第六章 対決

第36話 不意の出会い

 放課後まで過ごしたが、手紙の差出人の記憶も、どうして美術室へ行ったのかという理由も、ついに思い出すことはできなかった。

 それよりも天音が気になっていたのは、楓真と名乗ったバンディットのことである。彼の能力が未だに理解できない。

 天音は戦いでナイフを前に突き出した。自動で発動する能力であれば、先にナイフが弾かれたはずである。なのに、斬られたのは天音の腕であった。
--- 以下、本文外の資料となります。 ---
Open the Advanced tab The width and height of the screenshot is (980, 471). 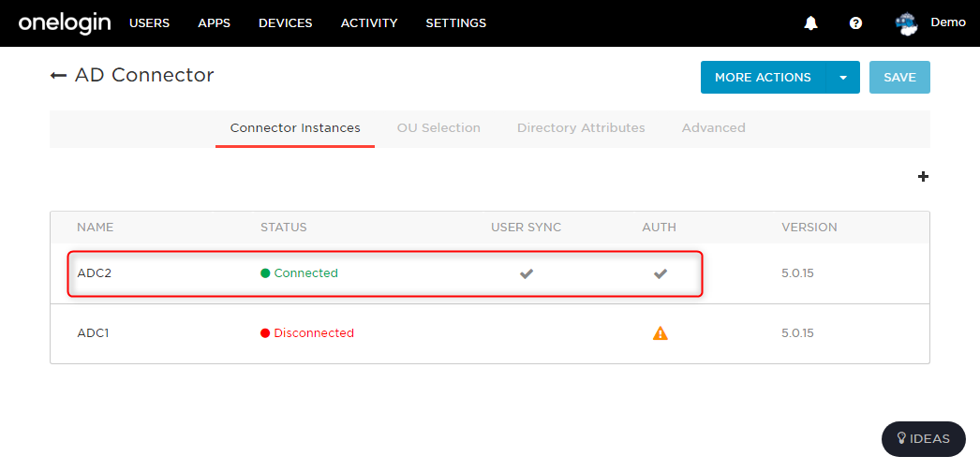(x=714, y=128)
 思い出す度に、斬られた痛みがズキズキと蘇る。現実世界に戻ったから傷は治っているはずなのだが、痛みの記憶ははっきりと残っていた。斬られた痛みも、腕が失われた絶望感も脳裏に焼き付いている。


 ——あんなやつに勝てるの?


 思い出すのも恐ろしい、圧倒的な強さのバンディットだった。

 一人で戦って勝てる相手だとも思えないが、今の天音には仲間がいない。かつて仲間がいたのかさえ覚えていない。今から仲間を集めるとしたら、ビジターに頼るしかないが、かと言ってビジターがいてもすぐに戦力になってくれるわけじゃない。


 ——確実に勝てる方法を探さないと。


 停止世界でしか能力を使えないから、頭の中でシミュレーションするしかない。だが、それにも限界がある。どうしてもある程度はぶっつけ本番にならざるを得ない。

 天音は考えながら帰ることにした。


 ——できるだけ有利な場所で戦うには……


 俯きながら歩いていると、誰かとぶつかってしまった。

「ご、ごめんなさい……!」

 急いで顔を上げた天音の動きは、思わず止まる。

「あ、あんたは……!」

 金色の眼をした男・楓真であった。

「何か考え事か?」

 彼は何事もないようにそう言った。

 忘れもしない。この男に腕を斬られたのだ。

「ええ……あなたを殺すための方法を考えてたの」

「考えついたか?」

「仮に結論にたどり着いたとしても、それをわざわざあなたに教えると思う?」

「それはそうだな」

 彼は笑った。心の底から笑ってない。渇いた笑いである。

 余裕があるのか、それとも緊迫感がないのか。いまいち楓真という人物が掴めない。

 彼の次の言葉は天音の予想しないものであった。

「ちょっと付き合え」

「はぁ? 付き合うって……」

「どうせ暇だろう?」

 腕を引っ張られ、天音は学校近くのカフェへと連れ込まれた。


 なるべく目立たないように、隅の席へ座る。

 楓真は席に着くなりメニューを広げていて、顔が隠れているためどんな表情をしているのか分からない。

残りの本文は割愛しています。